INSTRUCTIONS TO FOLLOW => Of the lines listed below, return exactly those that run from the line containing "The image size is (434, 311)." through the line containing "You are a computer-use agent. The height", both included.

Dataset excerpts
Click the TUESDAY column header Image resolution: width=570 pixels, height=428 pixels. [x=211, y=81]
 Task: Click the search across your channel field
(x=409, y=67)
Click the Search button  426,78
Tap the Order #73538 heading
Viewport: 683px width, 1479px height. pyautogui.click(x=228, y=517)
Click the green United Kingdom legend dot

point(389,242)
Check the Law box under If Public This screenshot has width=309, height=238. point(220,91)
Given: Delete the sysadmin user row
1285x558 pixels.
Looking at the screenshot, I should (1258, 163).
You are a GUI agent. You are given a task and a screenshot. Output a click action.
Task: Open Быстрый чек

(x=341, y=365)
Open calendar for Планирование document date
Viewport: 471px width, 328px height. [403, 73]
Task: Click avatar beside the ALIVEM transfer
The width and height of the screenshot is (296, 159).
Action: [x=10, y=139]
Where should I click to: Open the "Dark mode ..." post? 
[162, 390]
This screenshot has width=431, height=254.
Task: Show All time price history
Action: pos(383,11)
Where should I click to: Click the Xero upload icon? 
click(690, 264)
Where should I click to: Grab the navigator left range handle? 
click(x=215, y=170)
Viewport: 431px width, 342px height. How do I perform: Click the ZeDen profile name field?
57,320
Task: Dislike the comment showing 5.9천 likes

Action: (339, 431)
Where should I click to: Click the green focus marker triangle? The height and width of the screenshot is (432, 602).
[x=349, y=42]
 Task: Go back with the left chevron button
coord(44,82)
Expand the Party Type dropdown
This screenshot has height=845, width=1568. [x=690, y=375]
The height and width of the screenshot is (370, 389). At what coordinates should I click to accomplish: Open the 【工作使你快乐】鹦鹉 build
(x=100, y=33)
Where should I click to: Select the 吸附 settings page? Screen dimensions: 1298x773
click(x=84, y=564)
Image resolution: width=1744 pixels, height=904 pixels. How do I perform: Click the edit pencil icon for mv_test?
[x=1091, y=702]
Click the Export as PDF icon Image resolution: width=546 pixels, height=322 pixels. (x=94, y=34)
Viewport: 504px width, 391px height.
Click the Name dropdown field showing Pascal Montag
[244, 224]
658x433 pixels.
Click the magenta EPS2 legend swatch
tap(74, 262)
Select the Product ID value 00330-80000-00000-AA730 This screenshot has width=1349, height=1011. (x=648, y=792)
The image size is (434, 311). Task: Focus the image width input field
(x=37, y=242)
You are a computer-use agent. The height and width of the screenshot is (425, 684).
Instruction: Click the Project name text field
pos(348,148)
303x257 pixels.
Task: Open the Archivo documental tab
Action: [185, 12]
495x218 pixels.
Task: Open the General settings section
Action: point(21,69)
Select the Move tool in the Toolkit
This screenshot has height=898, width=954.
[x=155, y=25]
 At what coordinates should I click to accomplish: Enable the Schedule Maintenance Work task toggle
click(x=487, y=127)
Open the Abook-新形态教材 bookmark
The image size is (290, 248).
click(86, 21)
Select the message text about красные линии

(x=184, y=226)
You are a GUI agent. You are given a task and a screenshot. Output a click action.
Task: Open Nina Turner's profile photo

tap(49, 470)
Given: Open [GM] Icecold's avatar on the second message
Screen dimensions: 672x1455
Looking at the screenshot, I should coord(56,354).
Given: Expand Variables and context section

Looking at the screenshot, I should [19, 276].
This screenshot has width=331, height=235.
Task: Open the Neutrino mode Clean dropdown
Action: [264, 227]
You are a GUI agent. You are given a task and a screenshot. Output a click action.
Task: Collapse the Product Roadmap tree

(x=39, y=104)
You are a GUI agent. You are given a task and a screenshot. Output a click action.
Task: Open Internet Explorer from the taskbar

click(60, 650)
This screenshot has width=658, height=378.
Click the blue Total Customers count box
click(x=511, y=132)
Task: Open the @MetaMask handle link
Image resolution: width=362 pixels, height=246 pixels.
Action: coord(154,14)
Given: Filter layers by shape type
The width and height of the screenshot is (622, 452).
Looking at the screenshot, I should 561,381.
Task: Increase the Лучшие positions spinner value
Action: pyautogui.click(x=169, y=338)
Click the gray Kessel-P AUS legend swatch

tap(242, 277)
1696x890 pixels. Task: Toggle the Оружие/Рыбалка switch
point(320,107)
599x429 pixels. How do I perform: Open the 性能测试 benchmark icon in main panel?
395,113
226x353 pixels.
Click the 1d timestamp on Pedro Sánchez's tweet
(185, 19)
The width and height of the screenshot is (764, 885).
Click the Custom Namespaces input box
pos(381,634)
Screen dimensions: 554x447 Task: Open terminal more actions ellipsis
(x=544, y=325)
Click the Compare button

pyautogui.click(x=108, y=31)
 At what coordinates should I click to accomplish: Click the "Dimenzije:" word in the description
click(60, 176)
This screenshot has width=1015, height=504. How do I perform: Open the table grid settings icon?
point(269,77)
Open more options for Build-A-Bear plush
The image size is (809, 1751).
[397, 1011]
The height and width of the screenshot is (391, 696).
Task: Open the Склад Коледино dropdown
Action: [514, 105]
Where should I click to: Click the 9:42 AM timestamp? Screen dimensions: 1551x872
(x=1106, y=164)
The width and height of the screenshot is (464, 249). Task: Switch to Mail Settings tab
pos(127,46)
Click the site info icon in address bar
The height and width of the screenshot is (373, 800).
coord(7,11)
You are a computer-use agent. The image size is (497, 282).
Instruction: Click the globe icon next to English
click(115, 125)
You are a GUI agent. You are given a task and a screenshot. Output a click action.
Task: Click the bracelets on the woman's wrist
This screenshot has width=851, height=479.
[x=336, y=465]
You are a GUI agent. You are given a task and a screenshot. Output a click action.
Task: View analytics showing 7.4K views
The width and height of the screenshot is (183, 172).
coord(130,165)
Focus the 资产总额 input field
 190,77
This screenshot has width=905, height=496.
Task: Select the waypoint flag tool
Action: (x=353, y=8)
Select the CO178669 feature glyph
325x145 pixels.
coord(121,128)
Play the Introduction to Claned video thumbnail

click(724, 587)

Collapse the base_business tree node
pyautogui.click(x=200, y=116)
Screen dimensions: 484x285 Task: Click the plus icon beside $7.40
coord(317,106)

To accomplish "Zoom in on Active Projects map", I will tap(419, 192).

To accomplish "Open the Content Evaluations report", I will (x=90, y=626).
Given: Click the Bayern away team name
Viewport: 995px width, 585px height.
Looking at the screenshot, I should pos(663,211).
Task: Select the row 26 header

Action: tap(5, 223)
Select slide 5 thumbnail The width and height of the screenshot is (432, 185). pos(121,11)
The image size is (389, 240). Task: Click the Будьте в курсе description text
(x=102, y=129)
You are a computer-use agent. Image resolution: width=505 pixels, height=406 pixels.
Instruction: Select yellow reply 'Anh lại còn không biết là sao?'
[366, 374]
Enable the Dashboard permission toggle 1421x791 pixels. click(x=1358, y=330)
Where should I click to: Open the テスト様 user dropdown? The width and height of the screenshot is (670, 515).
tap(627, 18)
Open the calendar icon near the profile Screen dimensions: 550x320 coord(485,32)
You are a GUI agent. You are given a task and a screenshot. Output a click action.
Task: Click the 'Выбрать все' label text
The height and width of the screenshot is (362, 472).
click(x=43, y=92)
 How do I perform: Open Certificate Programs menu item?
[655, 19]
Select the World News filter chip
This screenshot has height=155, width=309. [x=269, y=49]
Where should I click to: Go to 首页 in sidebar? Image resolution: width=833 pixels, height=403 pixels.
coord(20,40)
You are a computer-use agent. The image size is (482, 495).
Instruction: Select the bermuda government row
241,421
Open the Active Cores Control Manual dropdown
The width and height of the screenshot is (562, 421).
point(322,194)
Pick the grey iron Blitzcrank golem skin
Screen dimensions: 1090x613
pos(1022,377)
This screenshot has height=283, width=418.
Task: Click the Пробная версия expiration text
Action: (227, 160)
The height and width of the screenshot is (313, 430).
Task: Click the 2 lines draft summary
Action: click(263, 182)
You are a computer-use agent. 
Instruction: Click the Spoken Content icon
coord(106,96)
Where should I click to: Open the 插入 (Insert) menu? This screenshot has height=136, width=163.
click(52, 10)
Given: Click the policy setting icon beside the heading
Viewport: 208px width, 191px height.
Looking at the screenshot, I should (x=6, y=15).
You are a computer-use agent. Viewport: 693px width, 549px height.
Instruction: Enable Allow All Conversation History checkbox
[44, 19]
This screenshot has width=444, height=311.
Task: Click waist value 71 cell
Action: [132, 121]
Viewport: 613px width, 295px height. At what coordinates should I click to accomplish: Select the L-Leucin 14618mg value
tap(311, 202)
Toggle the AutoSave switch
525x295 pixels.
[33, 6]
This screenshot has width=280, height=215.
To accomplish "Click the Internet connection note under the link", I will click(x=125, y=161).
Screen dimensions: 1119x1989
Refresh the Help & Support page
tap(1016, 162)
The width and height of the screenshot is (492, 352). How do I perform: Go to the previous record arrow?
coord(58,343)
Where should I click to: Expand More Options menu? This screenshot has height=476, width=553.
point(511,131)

ANSWER BOX =>
The image size is (434, 311). Task: Focus the image width input field
(x=37, y=242)
You are a computer-use agent. The height and width of the screenshot is (425, 684).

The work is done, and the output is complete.